Le catalogue de l'exposition Gagosian détaille les ambitions personnelles des artistes et les critères de réussite. Mark Bradford, explique-t-il, aborde la relation entre son travail et le monde extérieur à son studio ; il croit qu'apprécier toute peinture abstraite, c'est rencontrer un certain ensemble de valeurs, de perspectives et de politiques. Charline von Heyl espère établir une « relation de maintenant », que le spectateur est « en fait dans l'instant devant un tableau et quelque chose se passe » ; et Tauba Auerbach veut que ses peintures relient les spectateurs au divin, indique le catalogue.

Une approche relationnelle de la peinture sous-tend ces évaluations. Une "bonne" peinture abstraite suscite une réponse particulière de la part du spectateur. Pourtant, même ici, il y a des exceptions - les artistes dont le public visé réside au-delà du monde matériel. Pour la mystique suédoise Hilma af Klint, ses peintures étaient "bonnes" si elles communiquaient elles-mêmes avec la divinité.

Charline von Heyl, Cirque, 2022. © Charline von Heyl. Photo de Jason Mandella. Avec l'aimable autorisation de l'artiste et Petzel, New York.

Tauba Auerbach, Grain - Standing Mandelbrot Quartet (Ventrella Variation), 2022. © Tauba Auerbach. Avec l'aimable autorisation de l'artiste et de la Paula Cooper Gallery, New York.
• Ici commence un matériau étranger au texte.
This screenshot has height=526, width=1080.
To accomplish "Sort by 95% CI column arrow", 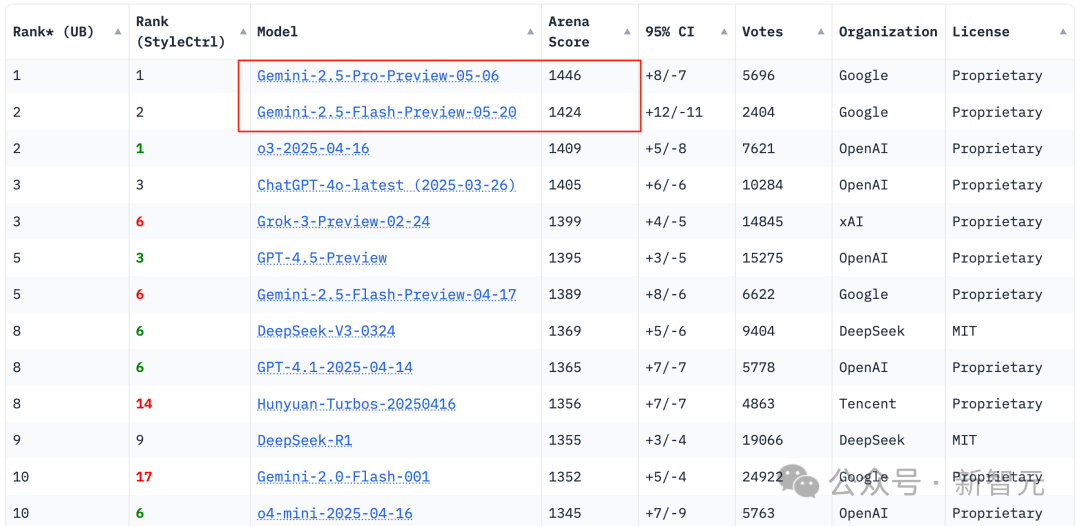I will pyautogui.click(x=725, y=32).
Le critique new-yorkais Peter Schjeldahl a passé en revue l'exposition af Klint de 2018 au Guggenheim et a été immédiatement "saisi" par un tableau : "N° 3, Jeunesse… un exploit d'art abstrait, quelle que soit sa motivation", écrit-il. Schjeldahl a décrit les formes suggestives de la peinture, ses couleurs et son sens de l'équilibre. "L'effet stylistique global est si frais que la photo aurait pu être faite ce matin ou demain ou dans des décennies", a-t-il écrit. Pourtant, l'écrivain a conclu qu'il était naïf de négliger les autres toiles : les peintures de af Klint fonctionnent de concert les unes avec les autres. C'est son projet global qui est si remarquable.

Le langage de Schjeldahl est révélateur. Le critique — la seule personne dont le véritable travail consiste, en réalité, à nous dire ce qui est bien et ce qui ne l'est pas — veut être « saisi ». Cela fait écho à l'idée de Garrels selon laquelle une bonne peinture abstraite demande de l'attention, ce qui, bien sûr, est subjectif. En effet, en réponse à la question de ce titre, le critique Jerry Saltz a offert la réponse la plus concise. Il a répondu: "Je suis enclin à dire que ce qui rend une peinture abstraite bonne, c'est ce qui rend n'importe quelle peinture bonne: si je l'aime."

Garrels refuse des conclusions aussi nettes. "La nature de la peinture abstraite est que vous n'arrivez jamais à une compréhension entièrement résolue", a-t-il déclaré. "Cela fait partie de l'excitation. Il reste ouvert. Il n'y a pas de résolution finale pour une bonne peinture."